At least eight people, including federal agents and a state immigration officer, are believed to be responsible for a deadly fire at a government-run migrant detention center in Mexico that killed 39 men this week, officials said Wednesday night.
Public Safety Secretary Rosa Icela Rodríguez said her office is assisting in the investigation by the country's prosecutor general into the fire Monday in Ciudad Juárez.
Two federal agents, a state immigration officer and five other people from a private company contracted to provide security are believed to be responsible for the fire, Rodríguez said at a news conference Wednesday evening.
No charges were announced.
Sara Irene Herrerías, an attorney with the prosecutor general's office who specializes in human rights, said at the news conference that it is requesting at least four arrest warrants, one of them for a migrant.
“None of the public worker or the private security officers took any action to open the door to the migrants who were already inside with the fire,” Herrerías said in Spanish, adding that they could face charges for “intentional homicide.”
The fire, which began Monday night inside the Estancia Provisional de Ciudad Juárez, across from El Paso, Texas, is one of the deadliest migrant tragedies near the U.S.-Mexico border in recent years. The migrant detention center is run by the National Migration Institute.
Herrerías said migrants bunched up some mattresses in protesting "about some inconveniences." Some eyewitnesses said a small group of migrants inside the center were upset about possible deportations and set the mattresses on fire, Herrerías said, adding some other witnesses who were seriously injured have not yet been interviewed.
A 30-second video from inside the center posted on Facebook by Equipo De Rescate Cd Juárez, a local group that assists in emergency events, shows the fire as someone behind bars starts kicking the padlock in an attempt to open it. Two guards stand in front of the locked door, pacing back and forth, until black smoke covers the entire room.
“This occurred inside a government-run facility in Mexico. They could have opened the cell to save a lot of people, but they didn’t do it,” said Juan Pabón, a Venezuelan migrant in Ciudad Juárez.
Herrerías and Rodríguez said the video is being used as evidence in the investigation.
At a news conference Wednesday morning, Mexican President Andrés Manuel López Obrador told reporters that any actions that may have led to the deadly fire would not go unpunished.
“From the investigation it is clear that there was negligence, but we still need to know exactly what happened,” he said. “There will be no impunity.”
The National Migration Institute had lowered the death toll on Tuesday evening from 40 to 38 following visits to hospitals. On Wednesday evening, Rodríguez updated the death toll to 39.
All of the people who died were men. Twenty-seven people remain in hospitals with injuries, Rodríguez said.

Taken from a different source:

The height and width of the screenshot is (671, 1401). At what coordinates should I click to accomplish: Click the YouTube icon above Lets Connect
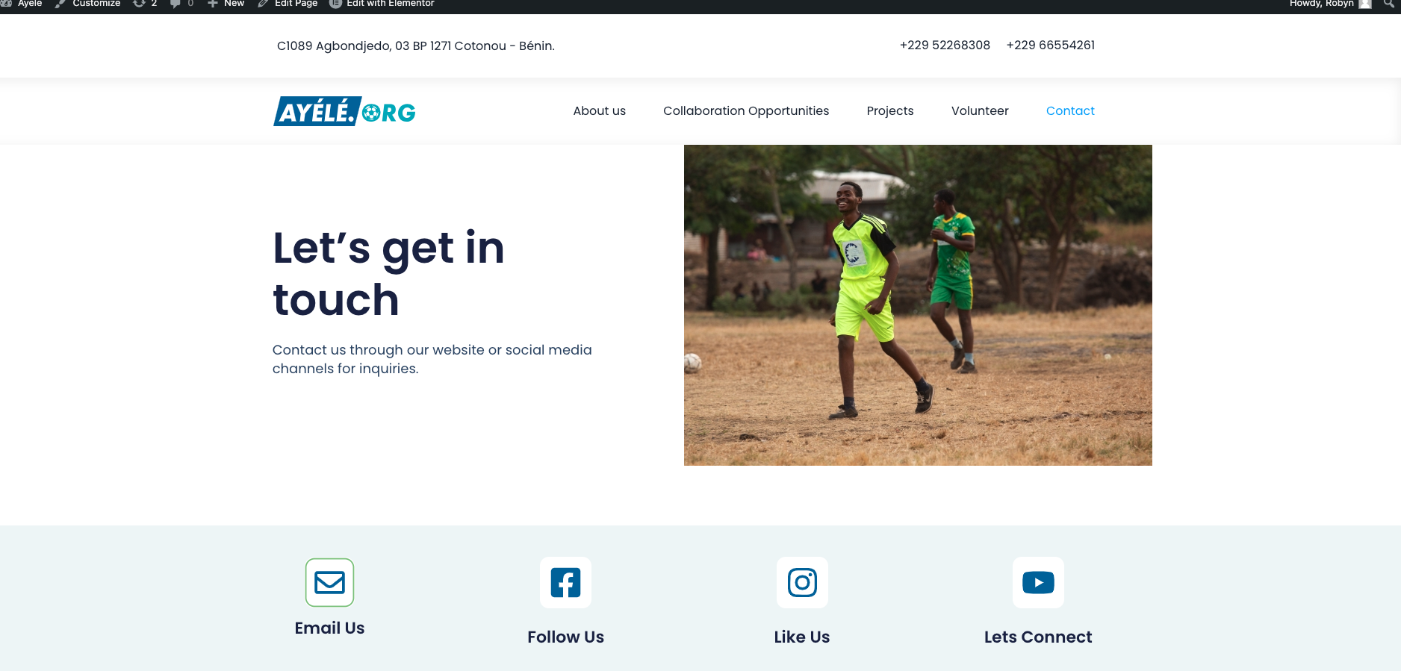[1038, 582]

Of the people killed and injured, 28 were from Guatemala, 13 were from Honduras, 13 others were from Venezuela, 12 were from El Salvador, a man was from Colombia and another one was from Ecuador, according to the National Migration Institute.
Foreign Affairs Secretary Marcelo Ebrard has said his office has been in touch with leadership in the six countries “to report the tragedy that occurred in Ciudad Juárez and support their consulates to help victims and affected families.”

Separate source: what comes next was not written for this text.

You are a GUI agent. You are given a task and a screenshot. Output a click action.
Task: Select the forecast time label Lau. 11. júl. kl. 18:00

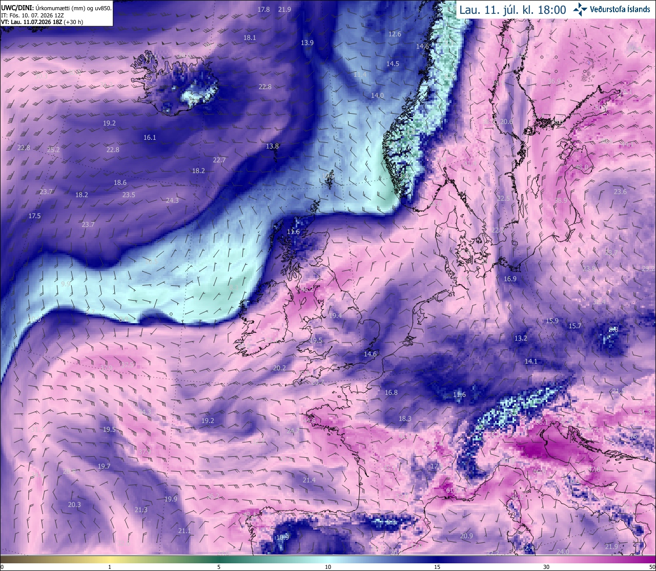click(513, 10)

Troy A. Miller, the acting commissioner of U.S. Customs and Border Protection, said in a statement that his office "is prepared to use humanitarian parole on a case-by-case basis to allow seriously injured individuals to receive critical care at medical facilities in the United States."
Information about the detention center's emergency protocols has been requested as part of the investigation, Rodríguez said. Authorities are also investigating the conditions in which the migrants had been detained, she added.